Segundo o líder Pataxó, já há nos primeiros meses de governo uma abertura de diálogo maior do Executivo federal com os povos originários e estão se alimentando expectativas de que seus territórios, finalmente, sejam demarcados.
“Todos os marcos regulatórios, marcos legais, o governo Bolsonaro destruiu através de decretos, projetos de lei e Medidas Provisórias. Agora, com a indicação de Sonia no ministério, Joenia na Funai, estamos dialogando para retomar o direito do nosso povo, revogar os decretos e Medidas Provisórias que têm prejudicado e restabelecer o que a Constituição garante no que diz respeito aos povos originários”, detalha Agnaldo, que em fevereiro foi recebido em Brasília pela presidente da Funai em Brasília, com outras lideranças, em reunião para expor as demandas dos povos indígenas.

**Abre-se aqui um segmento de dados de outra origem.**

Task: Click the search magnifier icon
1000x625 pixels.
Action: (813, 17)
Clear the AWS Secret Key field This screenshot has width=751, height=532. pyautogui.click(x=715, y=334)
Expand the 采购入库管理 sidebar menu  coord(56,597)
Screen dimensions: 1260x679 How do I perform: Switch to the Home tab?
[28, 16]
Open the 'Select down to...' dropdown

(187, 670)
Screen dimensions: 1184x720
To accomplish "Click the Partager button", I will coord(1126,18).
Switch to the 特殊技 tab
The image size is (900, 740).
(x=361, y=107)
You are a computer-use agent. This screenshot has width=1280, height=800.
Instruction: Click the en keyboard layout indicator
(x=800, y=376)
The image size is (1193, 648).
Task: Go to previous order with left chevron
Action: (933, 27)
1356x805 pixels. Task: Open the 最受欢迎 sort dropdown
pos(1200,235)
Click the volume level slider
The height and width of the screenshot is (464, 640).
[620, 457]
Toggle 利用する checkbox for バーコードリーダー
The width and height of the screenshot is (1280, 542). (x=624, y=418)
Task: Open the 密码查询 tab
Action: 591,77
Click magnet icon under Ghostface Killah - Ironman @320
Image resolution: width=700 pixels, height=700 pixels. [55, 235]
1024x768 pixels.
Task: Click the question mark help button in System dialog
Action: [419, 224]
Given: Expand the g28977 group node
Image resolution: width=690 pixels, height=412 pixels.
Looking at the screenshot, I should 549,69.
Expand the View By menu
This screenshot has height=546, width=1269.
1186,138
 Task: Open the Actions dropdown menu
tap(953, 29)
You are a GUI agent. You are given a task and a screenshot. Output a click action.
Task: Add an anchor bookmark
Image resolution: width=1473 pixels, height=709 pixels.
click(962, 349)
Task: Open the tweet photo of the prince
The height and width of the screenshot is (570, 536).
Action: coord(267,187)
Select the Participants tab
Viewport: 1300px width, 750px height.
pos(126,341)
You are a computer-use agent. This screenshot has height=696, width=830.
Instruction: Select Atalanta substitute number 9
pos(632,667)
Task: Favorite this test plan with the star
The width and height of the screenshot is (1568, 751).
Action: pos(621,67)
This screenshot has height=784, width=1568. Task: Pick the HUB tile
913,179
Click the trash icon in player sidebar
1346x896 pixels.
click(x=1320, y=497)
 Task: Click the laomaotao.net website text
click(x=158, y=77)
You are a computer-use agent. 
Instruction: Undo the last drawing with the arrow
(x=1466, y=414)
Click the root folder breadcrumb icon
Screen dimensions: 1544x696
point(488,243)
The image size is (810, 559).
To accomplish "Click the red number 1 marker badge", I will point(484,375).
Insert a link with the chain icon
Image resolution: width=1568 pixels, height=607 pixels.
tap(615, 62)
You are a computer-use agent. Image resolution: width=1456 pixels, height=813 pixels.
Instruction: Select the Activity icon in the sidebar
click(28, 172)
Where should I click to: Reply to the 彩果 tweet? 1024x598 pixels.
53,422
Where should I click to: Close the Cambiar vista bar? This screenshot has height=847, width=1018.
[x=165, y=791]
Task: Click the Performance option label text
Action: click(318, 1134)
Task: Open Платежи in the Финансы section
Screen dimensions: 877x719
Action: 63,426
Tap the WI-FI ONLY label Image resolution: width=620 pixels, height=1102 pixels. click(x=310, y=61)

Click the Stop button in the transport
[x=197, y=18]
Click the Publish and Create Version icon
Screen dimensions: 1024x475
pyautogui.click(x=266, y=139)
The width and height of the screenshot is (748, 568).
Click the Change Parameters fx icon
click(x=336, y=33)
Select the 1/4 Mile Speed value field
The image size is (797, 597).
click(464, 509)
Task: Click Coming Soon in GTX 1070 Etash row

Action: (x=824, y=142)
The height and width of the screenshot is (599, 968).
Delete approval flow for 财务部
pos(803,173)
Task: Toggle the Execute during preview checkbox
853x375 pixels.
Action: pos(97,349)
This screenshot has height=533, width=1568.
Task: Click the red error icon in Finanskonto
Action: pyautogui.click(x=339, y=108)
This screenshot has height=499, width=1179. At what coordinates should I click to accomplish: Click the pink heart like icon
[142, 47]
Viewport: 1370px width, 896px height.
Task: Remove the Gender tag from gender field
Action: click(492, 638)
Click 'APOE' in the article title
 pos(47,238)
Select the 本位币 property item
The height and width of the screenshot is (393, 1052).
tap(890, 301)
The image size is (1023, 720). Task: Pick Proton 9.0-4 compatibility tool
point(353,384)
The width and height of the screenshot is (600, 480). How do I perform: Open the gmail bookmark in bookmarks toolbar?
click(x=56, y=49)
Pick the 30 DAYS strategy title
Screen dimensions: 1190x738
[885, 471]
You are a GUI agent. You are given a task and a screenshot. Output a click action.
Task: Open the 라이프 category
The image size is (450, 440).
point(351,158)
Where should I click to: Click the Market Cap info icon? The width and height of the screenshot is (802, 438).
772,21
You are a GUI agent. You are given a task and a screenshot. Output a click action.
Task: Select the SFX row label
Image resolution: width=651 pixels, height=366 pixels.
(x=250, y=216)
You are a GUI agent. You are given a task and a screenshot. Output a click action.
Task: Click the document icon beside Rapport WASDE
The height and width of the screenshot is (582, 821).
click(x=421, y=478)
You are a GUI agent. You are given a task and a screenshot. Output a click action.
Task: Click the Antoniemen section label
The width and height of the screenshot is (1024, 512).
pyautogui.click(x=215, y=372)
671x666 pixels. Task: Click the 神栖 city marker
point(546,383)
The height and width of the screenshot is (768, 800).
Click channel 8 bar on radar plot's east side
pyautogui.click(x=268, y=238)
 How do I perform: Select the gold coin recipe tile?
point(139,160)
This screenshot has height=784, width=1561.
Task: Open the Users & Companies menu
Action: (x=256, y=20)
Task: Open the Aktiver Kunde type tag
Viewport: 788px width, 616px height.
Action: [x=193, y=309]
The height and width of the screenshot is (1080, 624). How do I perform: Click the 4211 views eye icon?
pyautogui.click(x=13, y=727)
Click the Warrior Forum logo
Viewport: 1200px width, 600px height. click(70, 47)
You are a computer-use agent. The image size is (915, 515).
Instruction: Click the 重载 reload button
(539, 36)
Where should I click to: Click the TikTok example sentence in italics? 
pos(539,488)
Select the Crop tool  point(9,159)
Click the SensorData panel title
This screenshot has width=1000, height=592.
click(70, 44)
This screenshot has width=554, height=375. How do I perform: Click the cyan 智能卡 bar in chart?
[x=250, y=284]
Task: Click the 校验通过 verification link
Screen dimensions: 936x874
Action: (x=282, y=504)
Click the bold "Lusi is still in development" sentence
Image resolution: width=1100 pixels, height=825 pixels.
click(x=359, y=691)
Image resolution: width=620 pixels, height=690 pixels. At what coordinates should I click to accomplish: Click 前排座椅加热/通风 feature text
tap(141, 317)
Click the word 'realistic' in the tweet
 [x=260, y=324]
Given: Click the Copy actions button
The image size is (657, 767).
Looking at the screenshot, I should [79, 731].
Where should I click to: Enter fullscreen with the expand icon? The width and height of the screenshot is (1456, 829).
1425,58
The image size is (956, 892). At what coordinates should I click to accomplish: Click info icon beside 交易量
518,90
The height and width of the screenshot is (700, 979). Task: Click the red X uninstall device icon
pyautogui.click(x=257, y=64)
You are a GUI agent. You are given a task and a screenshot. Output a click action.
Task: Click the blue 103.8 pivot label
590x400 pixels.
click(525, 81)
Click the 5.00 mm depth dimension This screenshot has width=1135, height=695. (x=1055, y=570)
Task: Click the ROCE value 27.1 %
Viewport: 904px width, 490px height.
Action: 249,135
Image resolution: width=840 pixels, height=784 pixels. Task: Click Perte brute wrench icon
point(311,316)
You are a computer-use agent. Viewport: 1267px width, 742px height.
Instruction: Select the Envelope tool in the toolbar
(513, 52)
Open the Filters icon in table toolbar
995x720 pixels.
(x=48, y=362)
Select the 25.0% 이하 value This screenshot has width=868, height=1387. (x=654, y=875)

O Cacique Val Tupinambá também está mais otimista com relação às mudanças relacionadas à pauta indígena no governo Lula. “O atual governo tem dado os encaminhamentos. Agora tem diálogo.Depois da criação do ministério [dos Povos Indígenas] estamos tendo acesso a diversas instâncias da Justiça e do próprio ministério. Então, melhorou”, afirma, destacando ainda o fortalecimento das entidades nacionais e regionais ligadas aos indígenas, como a Apoinme, da qual faz parte.
Outro lado
Em nota enviada à Fórum, a Band TV informou que ouviu todos os lados para produzir a reportagem que vem sendo questionada no MPF pelos indígenas Pataxó.
Confira a íntegra do posicionamento da emissora.
“As reportagens, veiculadas nos dias 7 e 8 de março, ouviram os dois lados: produtores que tiveram as fazendas invadidas por grupos armados que se apresentavam como indígenas Pataxó e também indígenas como o Cacique Baia Pataxó, que disseram que as invasões são feitas por grupos infiltrados nas aldeias se apresentando como Pataxós.
Também abordamos a violência contra indígenas na região, inclusive ao entrevistar o delegado de Eunápolis que investiga o assassinato de dois indígenas Pataxó em janeiro deste ano.
A emissora também contatou a Funai, o Ministério Público Federal e a Polícia Federal. A Fundação Nacional dos Povos Indígenas não se manifestou, mas as posições dos órgãos foram contempladas nas matérias”.